Hymes has been enrolled in a post-baccalaureate program through the UAMS College of Medicine that helps students apply to medical school. He also works at UAMS through the Division of Diversity, Equity and Inclusion, assisting with summer health programs. Eventually, he wants to become a physician to help fellow sickle cell patients and many others in need.

Hymes and mother Denise

Hymes and his mother, Denise. He often makes hospital trips himself, but his family helps make sure he’s recovering well.Xavius Hymes

However, all of that has been on hold for the past year while Hymes has been receiving additional treatment at Children’s Hospital Colorado in Aurora, Colorado. The UAMS sickle cell team keeps up-to-date on his care there. His plan is to re-enroll at UAMS in the fall.

“I want to continue on and go to med school, and become a physician,” Hymes said.

Over the past three years, Hymes has been posting videos on YouTube chronicling his journey as a sickle cell patient. He records his doctors’ visits, showing every needle stick and IV. Sometimes he cracks jokes with the nurses while he waits for an infusion. Others show him in a hospital bed in the early morning hours. He dedicated one video to explaining his worst sickle cell crisis, where extreme constipation kept him from eating for five days.

“I wanted to show people they could still have a normal life with a chronic illness,” Hymes said in his first video. “They don’t have to surrender to that illness. Use it as a motivation, to push yourself to do more, which helped me a lot. Think of it as a motivation instead of a hindrance.”

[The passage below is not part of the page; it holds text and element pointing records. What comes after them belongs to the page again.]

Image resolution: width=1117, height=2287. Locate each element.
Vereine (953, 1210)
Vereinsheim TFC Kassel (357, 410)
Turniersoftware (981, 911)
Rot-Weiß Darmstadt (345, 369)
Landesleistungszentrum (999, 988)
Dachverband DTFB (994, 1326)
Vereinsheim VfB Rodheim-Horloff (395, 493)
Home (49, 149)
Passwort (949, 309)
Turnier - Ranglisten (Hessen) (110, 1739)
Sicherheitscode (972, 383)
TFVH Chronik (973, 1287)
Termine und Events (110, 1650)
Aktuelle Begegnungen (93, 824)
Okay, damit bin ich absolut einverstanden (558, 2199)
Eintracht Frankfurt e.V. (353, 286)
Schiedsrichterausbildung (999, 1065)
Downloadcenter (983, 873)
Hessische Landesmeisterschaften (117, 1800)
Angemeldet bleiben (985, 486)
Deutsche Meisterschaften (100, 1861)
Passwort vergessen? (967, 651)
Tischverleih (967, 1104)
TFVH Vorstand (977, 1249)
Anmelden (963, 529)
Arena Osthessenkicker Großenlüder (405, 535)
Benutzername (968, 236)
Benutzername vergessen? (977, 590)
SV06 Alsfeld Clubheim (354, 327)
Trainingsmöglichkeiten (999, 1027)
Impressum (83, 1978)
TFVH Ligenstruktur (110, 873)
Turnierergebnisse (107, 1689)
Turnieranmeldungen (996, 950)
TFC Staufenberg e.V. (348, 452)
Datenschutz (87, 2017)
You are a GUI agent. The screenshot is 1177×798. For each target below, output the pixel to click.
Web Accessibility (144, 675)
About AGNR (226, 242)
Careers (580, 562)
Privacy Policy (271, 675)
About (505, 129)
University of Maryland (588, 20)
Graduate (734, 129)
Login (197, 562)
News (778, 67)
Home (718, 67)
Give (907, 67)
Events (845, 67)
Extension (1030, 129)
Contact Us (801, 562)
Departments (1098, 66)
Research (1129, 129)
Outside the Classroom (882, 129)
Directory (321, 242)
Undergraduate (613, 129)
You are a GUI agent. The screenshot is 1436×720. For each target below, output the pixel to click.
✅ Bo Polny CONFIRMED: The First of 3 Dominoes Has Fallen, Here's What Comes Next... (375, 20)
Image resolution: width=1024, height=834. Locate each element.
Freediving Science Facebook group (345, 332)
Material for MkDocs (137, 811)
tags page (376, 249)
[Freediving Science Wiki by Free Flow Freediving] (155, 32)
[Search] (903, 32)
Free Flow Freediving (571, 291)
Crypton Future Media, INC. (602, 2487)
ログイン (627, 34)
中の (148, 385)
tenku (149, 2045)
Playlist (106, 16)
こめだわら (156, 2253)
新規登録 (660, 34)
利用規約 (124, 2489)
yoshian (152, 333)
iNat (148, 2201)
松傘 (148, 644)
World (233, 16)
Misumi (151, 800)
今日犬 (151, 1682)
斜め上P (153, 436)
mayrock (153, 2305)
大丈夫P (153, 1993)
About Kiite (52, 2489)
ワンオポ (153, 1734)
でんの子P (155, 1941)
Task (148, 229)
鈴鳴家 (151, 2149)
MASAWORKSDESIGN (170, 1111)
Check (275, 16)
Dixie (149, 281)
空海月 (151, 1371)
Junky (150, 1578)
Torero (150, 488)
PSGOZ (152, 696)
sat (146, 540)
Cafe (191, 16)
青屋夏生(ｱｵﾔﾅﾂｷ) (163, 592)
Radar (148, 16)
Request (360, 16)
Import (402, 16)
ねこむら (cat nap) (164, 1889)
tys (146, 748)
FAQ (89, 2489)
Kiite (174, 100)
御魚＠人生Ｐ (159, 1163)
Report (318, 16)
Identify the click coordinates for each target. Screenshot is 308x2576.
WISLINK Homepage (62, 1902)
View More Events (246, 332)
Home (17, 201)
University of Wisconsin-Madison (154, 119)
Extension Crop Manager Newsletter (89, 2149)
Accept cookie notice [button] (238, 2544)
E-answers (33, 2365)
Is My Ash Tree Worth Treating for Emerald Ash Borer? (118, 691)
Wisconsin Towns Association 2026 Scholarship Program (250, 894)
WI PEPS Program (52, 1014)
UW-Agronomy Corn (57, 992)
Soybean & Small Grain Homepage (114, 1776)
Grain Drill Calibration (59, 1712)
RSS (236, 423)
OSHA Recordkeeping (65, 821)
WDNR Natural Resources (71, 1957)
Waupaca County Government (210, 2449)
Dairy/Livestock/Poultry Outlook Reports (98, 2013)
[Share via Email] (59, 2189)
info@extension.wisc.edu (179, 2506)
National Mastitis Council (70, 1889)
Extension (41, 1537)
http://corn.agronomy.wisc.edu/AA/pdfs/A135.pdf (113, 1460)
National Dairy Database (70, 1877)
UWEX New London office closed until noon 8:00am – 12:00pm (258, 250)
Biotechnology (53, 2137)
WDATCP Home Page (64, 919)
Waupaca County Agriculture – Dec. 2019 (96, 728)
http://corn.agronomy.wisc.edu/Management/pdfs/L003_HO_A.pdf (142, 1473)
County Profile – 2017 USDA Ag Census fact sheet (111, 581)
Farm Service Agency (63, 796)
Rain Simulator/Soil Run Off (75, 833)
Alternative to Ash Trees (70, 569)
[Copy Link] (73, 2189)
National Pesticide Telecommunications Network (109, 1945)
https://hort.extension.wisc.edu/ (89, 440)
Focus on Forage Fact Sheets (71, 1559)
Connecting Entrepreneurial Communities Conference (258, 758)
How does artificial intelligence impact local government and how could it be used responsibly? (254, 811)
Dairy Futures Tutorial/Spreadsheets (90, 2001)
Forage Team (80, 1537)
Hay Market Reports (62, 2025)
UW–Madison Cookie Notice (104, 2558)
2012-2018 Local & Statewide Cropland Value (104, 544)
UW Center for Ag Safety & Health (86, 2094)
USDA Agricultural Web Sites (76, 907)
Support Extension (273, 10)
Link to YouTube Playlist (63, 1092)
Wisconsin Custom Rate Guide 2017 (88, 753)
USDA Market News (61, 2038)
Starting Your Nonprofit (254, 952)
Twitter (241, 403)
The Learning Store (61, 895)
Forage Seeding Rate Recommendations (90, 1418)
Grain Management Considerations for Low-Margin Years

There are still unpredictable, painful days that require hospital visits. Hymes said he only goes to the hospital as a last resort, when he can no longer control his pain at home.

There are also stigmas that many patients contend with. Sickle cell patients are often stigmatized as being drug-seeking, which Hymes said is frustrating.

Hymes and family

“I can’t wait to be able to give back and repay the people who’ve poured into my life: my parents and grandparents, the doctors and nurses — everyone, really,” Hymes said.

“It’s unpredictable; we can’t control when we get sick or when we have pain,” Hymes said. “So, needing to get pain medicine and fluids — if we didn’t have to be there, a lot of us wouldn’t be there. Being looked at like, we’re just there for pain medicine. Of course we’re there for pain medicine, because when you’re in pain the only thing you want to be is out of pain.”

Hymes said keeping a positive outlook has helped him get through the hard times.

“You feel like you’re getting ahead or making forward progress, it seems like those moments are when you have a sickle cell crisis or something that pushes you back,” Hymes said. “After stuff like that happens, it’s important for me to keep a positive mindset so I don’t get stuck in a rut.”

In his free time, Hymes said he enjoys going to zoos and aquariums, which is something he’s making the most of during his time in Colorado. Once his treatment there is complete, he’s looking ahead to starting medical school and using his knowledge to help others.

“I can’t wait to be able to give back and repay the people who’ve poured into my life: my parents and grandparents, the doctors and nurses — everyone, really,” Hymes said. “I’d just like to show how much I appreciate everyone. I’m not sure exactly how, but I look forward to that the most.”